Tempera Painting – Characteristics, Evolution and Definition

Contents

What is Tempera Paint?

A traditional tempera is a dense, pasty paint made with water, animal glue or vegetable gum, a chalk filler for opacity and pigments. Therefore, tempera is not egg paint, nor is gouache whitewash.

Tempera is a term for paint that is said to be a color diluted with water and gum before Jean de Bruges found the secret of oil paint, painters only worked with tempera, gouache was painted on plaster walls, on wood, on skins, on canvas, on thick paper as long as the base is not greasy and is not a fresh layer of gesso with lime. This paint lasts a long time when covered and in a dry place.

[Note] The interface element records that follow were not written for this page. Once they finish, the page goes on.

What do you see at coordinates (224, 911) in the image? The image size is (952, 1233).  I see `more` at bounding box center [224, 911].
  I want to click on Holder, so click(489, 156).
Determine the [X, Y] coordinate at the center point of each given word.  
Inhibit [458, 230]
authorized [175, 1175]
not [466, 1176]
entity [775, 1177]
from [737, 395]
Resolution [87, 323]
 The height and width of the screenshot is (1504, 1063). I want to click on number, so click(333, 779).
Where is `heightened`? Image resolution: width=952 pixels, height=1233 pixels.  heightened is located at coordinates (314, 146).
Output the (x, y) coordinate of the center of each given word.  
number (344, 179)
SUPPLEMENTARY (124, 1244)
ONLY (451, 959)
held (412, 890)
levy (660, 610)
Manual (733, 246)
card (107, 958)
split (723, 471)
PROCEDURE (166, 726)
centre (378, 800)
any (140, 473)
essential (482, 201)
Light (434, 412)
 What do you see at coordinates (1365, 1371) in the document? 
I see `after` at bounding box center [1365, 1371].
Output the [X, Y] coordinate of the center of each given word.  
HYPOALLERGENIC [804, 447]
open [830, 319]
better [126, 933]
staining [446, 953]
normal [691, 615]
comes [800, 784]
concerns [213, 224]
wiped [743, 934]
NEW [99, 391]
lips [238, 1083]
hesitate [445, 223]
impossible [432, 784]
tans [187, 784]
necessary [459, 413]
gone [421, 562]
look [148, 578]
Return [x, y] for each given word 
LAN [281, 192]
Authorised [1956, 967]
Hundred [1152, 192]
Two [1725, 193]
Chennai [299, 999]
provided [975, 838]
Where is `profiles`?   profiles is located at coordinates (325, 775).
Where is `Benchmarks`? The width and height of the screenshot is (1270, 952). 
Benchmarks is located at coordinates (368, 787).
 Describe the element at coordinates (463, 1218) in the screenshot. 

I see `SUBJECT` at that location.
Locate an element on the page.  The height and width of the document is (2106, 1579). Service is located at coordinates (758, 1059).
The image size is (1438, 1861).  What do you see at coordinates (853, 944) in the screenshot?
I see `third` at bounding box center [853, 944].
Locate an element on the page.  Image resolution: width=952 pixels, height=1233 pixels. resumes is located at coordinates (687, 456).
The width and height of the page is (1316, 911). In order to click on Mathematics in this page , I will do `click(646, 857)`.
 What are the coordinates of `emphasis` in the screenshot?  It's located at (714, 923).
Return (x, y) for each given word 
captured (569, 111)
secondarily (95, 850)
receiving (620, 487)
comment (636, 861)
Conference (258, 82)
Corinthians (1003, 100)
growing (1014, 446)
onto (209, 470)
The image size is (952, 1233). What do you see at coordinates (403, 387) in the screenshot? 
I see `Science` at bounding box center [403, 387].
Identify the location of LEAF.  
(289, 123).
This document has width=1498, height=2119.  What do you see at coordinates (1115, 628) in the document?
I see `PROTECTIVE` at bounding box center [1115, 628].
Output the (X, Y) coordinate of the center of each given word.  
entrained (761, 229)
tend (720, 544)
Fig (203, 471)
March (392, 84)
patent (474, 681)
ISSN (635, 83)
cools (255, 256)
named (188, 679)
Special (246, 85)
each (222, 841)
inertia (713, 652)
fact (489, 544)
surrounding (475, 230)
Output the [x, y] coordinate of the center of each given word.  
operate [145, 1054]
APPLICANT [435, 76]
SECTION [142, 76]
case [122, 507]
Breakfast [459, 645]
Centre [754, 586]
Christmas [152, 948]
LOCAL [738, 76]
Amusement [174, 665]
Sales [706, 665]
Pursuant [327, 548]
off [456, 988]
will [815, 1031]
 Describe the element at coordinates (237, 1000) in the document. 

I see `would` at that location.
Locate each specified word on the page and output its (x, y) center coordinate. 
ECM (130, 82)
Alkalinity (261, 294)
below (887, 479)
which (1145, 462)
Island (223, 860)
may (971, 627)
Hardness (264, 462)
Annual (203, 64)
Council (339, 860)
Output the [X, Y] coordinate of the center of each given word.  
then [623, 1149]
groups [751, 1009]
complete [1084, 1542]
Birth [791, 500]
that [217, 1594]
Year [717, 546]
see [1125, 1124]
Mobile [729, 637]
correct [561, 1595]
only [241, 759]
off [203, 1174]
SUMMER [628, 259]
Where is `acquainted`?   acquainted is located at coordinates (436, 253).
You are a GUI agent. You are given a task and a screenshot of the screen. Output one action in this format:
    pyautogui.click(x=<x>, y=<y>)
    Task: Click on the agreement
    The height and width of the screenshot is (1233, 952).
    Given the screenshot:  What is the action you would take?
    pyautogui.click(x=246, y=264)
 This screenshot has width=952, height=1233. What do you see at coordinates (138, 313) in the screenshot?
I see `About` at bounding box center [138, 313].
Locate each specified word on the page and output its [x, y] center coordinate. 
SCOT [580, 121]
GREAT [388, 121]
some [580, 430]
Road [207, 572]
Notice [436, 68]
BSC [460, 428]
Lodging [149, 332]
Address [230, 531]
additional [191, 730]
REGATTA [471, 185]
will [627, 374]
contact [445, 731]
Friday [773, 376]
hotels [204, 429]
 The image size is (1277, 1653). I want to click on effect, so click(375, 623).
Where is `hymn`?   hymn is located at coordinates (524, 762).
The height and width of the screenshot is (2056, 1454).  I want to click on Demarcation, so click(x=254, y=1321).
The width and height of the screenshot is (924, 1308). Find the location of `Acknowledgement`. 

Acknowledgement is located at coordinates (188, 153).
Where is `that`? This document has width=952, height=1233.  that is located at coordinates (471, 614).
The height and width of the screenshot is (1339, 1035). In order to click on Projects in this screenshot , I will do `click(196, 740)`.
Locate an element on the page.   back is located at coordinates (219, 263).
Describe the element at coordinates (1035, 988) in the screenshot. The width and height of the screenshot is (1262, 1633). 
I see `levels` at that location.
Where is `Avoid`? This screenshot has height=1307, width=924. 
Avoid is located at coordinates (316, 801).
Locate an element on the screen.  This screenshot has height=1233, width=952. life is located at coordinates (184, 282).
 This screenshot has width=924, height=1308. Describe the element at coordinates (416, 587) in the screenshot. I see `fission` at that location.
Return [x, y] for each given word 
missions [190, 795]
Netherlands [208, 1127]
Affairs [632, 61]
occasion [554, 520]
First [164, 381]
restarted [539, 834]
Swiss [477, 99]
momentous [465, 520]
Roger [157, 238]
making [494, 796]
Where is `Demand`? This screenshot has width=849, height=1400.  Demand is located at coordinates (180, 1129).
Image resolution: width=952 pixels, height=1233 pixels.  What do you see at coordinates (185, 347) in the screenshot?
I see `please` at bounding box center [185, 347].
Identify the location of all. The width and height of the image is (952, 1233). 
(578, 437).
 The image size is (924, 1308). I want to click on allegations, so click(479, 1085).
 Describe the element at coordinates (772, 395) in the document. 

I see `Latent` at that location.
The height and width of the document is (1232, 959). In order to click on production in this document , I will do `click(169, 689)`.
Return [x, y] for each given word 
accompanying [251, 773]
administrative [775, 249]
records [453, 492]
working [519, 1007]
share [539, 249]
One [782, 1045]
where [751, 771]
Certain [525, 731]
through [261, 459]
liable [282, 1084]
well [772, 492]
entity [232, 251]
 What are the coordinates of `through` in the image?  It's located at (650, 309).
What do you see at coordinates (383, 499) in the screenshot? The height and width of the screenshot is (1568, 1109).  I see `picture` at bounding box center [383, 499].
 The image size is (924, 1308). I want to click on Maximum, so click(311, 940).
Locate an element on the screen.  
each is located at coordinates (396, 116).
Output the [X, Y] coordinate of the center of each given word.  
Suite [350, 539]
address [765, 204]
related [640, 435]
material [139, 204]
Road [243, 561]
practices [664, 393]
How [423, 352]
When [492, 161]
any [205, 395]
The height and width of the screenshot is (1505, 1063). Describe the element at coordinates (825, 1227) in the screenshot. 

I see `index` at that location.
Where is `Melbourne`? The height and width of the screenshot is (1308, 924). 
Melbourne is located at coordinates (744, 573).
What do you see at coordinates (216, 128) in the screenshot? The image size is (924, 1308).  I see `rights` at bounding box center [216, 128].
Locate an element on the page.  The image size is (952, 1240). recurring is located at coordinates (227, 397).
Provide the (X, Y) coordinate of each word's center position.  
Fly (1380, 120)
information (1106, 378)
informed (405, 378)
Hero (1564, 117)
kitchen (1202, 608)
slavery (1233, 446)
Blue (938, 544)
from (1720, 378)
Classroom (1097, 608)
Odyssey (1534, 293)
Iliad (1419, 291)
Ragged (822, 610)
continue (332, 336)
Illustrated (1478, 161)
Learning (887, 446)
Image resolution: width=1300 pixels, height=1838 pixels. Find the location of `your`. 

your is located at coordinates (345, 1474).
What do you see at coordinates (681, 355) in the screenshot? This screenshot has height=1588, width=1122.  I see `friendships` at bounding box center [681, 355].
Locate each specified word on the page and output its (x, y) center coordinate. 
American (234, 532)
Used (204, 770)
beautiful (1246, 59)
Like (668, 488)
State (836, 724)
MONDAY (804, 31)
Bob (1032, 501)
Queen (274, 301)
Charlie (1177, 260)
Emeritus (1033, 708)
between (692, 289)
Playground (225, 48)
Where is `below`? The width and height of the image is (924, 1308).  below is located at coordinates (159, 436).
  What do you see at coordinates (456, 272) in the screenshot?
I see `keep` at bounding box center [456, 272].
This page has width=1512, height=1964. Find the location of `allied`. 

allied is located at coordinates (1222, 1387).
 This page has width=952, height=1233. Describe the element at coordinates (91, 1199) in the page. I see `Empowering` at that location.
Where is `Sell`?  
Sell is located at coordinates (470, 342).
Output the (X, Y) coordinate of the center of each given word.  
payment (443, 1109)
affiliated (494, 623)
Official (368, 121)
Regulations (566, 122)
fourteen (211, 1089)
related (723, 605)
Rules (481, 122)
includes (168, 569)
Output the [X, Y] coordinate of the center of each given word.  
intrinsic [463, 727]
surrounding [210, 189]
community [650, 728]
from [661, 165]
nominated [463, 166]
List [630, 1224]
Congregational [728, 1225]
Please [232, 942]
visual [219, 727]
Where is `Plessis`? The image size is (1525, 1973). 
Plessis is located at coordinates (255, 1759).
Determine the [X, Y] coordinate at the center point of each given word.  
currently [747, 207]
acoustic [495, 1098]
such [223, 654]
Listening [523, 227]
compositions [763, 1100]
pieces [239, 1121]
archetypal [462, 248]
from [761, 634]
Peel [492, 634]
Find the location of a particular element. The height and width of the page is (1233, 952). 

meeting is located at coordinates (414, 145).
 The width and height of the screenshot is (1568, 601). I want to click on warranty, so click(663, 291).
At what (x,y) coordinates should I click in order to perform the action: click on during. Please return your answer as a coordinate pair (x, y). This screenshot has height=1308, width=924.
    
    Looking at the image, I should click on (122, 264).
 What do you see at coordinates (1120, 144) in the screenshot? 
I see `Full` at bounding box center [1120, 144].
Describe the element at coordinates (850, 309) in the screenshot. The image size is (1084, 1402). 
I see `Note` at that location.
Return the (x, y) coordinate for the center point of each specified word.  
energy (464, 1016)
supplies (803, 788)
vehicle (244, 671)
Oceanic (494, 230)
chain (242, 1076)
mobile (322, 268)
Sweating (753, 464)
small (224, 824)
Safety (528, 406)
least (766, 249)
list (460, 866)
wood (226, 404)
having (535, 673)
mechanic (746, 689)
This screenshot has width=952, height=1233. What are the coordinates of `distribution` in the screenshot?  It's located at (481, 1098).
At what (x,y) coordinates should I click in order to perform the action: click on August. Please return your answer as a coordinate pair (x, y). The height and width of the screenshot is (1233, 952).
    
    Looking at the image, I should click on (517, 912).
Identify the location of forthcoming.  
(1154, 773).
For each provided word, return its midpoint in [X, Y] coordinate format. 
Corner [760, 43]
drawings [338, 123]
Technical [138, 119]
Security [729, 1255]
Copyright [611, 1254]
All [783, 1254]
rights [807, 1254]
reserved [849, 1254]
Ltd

History of Gouache Painting

Gouache has long been the dominant paint in European interiors. Until the advent of vinyl and acrylic resins, craftsmen painted the ceilings and walls of houses with gouache, commonly called by the name of a glue, Totin glue gouache. They also called it “gelatinous white”.

I know many artisan painters who painted in the 1960s with gouache. They quickly abandoned water-based gouache for walls, reserving the use of gouache for cabinet interiors and ceilings, to paint with synthetic resins, as the ease of application and drying of these new molecules made their work much easier. Gradually, the use of tempera became anecdotal.

In fact, its use was diverted towards furniture to be rehabilitated. However, in many European countries, people continued to paint interiors with tempera (Sweden, Norway, Eastern Europe, certain regions of Italy…) until it became anecdotal. It is used again today because tempera is a completely natural paint.

Types of tempera paint

Tempera has a matte and dusty, rustic, lime-like appearance and is applied with a large brush and the tool leaves traces of string. It is a brushed paint and not smoothed.

When a support is not adapted to lime, it is wiser to apply a tempera. Thus, a water-based tempera can be applied to vinyl or acrylic paint (after sanding to make the support grainy), lime, wallpaper, plaster, cement mortar, stone, baked clay (brick), raw wood furniture. Of course, a water-based tempera cannot be applied to an oil-based surface.

Types of tempera paint

Characteristics of Tempera Paint

Tempera paint has many components and the coloring agent is pigment, a solid particle that determines the color, opacity and consistency of the paint.

The pigment floats on a binder (oil, wax, sap, egg or water). Painters always use the same pigments and modify only the binder to create different types of paints, from tempera to acrylic to watercolor.

Legacy of this paint

Although tempera painting has been around since ancient times, in Pompeii, for example, Renaissance artists developed new forms of tempera, which was a paint composed of crushed pigments and a water-soluble substance such as egg yolk or casein (milk protein).

Leonardo’s contemporaries, including his master Andrea del Verrocchio, used mainly egg tempera. Similarly, tempera, which artists applied in small strokes to wood panels with plaster, was a thin layer of plaster mixed with glue.

Main representatives of this painting

Tempera painting was eclipsed by oil painting during the High Renaissance; oil was more suitable for the kind of effects Leonard and his contemporaries wanted to achieve.

Some artists, such as the Mexican Diego Rivera, used it again in the early 20th century, but it was mainly between 1930 and 1950 that tempera achieved a real revival.  The most important representatives of this technique are N. C. Wyeth, his son Andrew Wyeth, Thomas Hart Benton, Paul Cadmus and Jackson Pollock, who were all artists who experimented with tempera on canvas, inspired by painters of the Middle Ages and the Renaissance.